Download yesterday’s data set from the GDELT raw data site. The file names are in the format YYYYMMDD.export.CSV.zip where YYYY is the four digit year, MM is the two digit month, and DD is the two digit day. Unzip the file and examine the first few lines of the CSV using the head tool.

If you’re running Linux or OS X this tool is already installed and available from your Terminal.app or shell. If you’re on Windows, install CoreUtils for Windows. You’ll need to use the “-n” flag on the head command to specify how many lines you want it to display. You’ll notice in your output that there are no headers in this CSV.

Download the headers here and save them in a file called headers.csv. Either copy and paste this line into the top of file using a text editor, use cat, or sed. This article shows you how to do that.

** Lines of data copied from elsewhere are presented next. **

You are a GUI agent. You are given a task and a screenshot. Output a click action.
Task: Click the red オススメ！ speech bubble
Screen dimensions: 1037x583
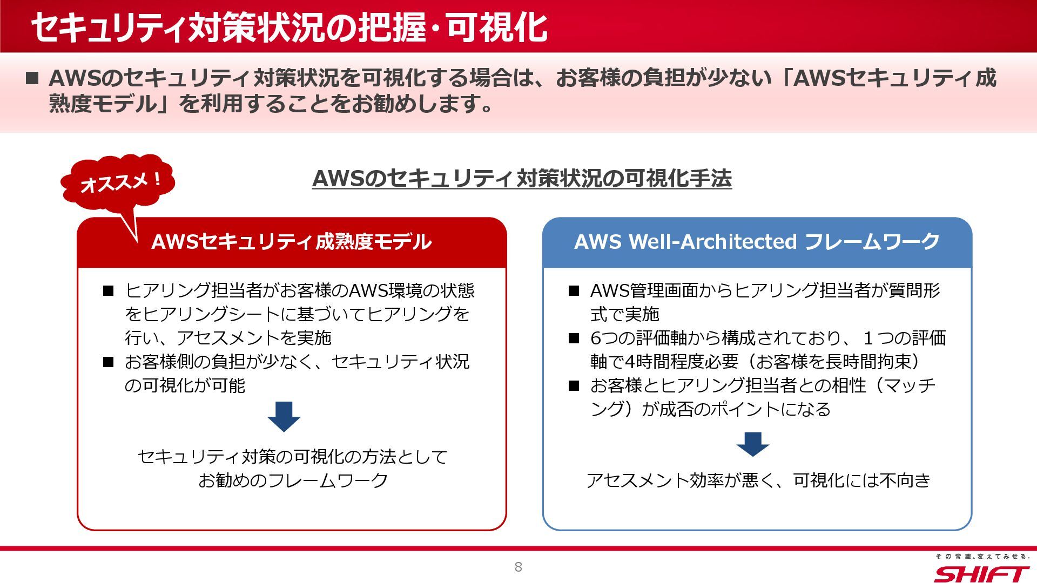tap(118, 183)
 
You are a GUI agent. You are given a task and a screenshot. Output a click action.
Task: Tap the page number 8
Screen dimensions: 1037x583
tap(518, 567)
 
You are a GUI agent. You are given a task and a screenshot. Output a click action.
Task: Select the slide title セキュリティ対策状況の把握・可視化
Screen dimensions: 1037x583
tap(289, 27)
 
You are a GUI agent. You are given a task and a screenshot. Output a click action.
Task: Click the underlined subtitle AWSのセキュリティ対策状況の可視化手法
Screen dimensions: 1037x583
tap(522, 179)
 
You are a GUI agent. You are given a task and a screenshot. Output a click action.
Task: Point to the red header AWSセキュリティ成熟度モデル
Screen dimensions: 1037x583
tap(292, 242)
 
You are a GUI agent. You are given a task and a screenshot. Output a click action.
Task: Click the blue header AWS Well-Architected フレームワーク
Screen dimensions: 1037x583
tap(757, 242)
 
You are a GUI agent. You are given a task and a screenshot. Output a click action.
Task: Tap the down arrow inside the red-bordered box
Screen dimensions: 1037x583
tap(284, 416)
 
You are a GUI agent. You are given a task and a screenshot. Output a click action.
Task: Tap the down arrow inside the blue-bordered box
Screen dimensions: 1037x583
tap(752, 444)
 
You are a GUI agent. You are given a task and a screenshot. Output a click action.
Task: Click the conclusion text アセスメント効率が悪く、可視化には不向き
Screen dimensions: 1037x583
tap(758, 480)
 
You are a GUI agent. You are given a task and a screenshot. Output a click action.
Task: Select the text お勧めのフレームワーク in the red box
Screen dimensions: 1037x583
tap(293, 480)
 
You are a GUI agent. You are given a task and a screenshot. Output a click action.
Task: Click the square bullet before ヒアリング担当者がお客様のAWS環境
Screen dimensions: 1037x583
tap(109, 291)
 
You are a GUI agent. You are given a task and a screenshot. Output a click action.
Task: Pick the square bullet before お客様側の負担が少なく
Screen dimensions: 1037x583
tap(109, 362)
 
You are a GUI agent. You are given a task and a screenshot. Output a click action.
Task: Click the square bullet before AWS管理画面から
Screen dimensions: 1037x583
tap(574, 291)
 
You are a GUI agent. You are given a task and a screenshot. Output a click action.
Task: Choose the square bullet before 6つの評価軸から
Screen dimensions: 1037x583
tap(574, 338)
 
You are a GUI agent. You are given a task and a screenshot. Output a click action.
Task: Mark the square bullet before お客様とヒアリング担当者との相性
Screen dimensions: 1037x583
tap(574, 386)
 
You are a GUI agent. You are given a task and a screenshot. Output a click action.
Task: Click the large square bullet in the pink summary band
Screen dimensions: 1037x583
tap(32, 78)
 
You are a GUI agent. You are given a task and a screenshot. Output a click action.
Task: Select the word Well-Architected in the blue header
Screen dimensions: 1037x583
tap(713, 242)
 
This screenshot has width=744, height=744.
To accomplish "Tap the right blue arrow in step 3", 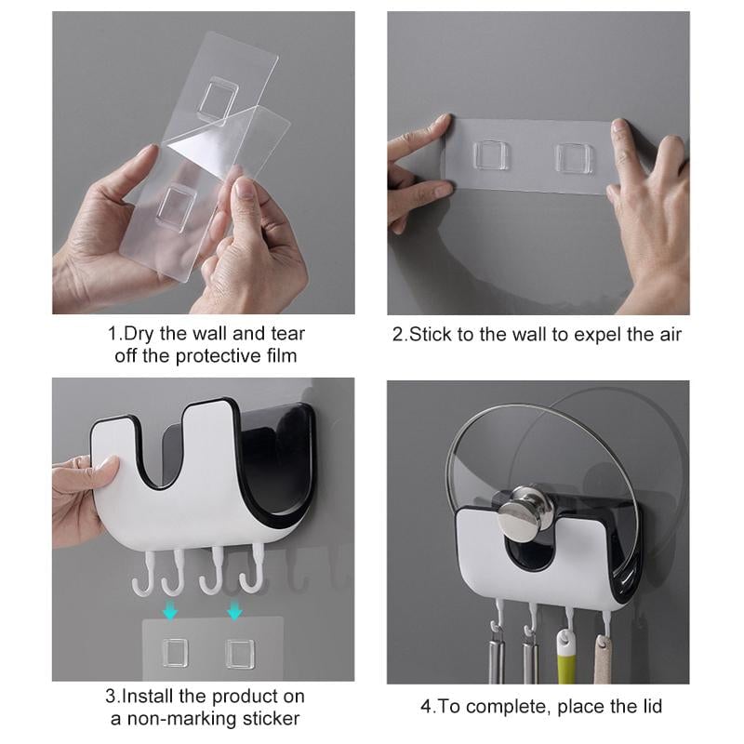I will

Rerun the head command from above and take a screenshot and submit. You should now have the header you need in your file.

headn1

Checkpoint 2

To get an understanding of what is in this data set, familiarize yourself with the GDELT project here. In order to understand the fields in the data set, review the GDELT Data Format Codebook. Some of the fields in the data set use codes that represent actors or event descriptions. These codes are defined under the the CAMEO Actor Code and Event Code sections here.

Now that you know a bit more about this project, what types of questions do you think this database could provide insight into?

Checkpoint 3

Import the data as an extract by choosing the unzipped CSV file and selecting the “Extract” radio button and then clicking the Go to Worksheet button. Take a screenshot of your dimensions and measures and submit.

imported

Checkpoint 4

Map the action geographic location and color code based on the Goldstein scale. Make a negative number red, and a positive score green. This score shows the theoretical potential impact that type of event will have on the stability of a country. Take a screenshot and submit.

goldstein_map

Checkpoint 5

We shouldn’t assume the map above includes all data points however. Let’s try and figure out how many we’re missing and if there’s some trend we can identify in terms of missing geographic data. Apply a filter that only displays records where latitude is null, and create a bar chart that displays the count of records by event code. Take a screenshot and submit.

Refer to the CAMEO Event Code reference linked above to interpret these events. Do you have any thoughts on why these events are missing geographic information?

null_geo

Challenges

1. Develop Theory

The UN Climate Summit occurred in New York on September 23rd. Prior to the event, demonstrators marched in New York (and around the world) to demand action. The most difficult challenge you’ll face in using data to impact social issues is proving some kind of intervention had an impact. How might you use data to prove that these marches made a difference at the summit? How might you specifically use the GDELT data?

2. Merge Files

Based on your theory from Challenge 1, obtain the relevant data from the raw data site. This should be at least 3 or 4 days worth to get a diverse set of data. In this case, Tableau prefers if the data is in a single CSV. write a Node.js script to merge these CSVs into one file and take a screenshot.

3. Test Your Theory

Attach a screenshot that represents a test of your theory from Challenge 2. Do you think your theory could prove useful in determining if the marches had an impact?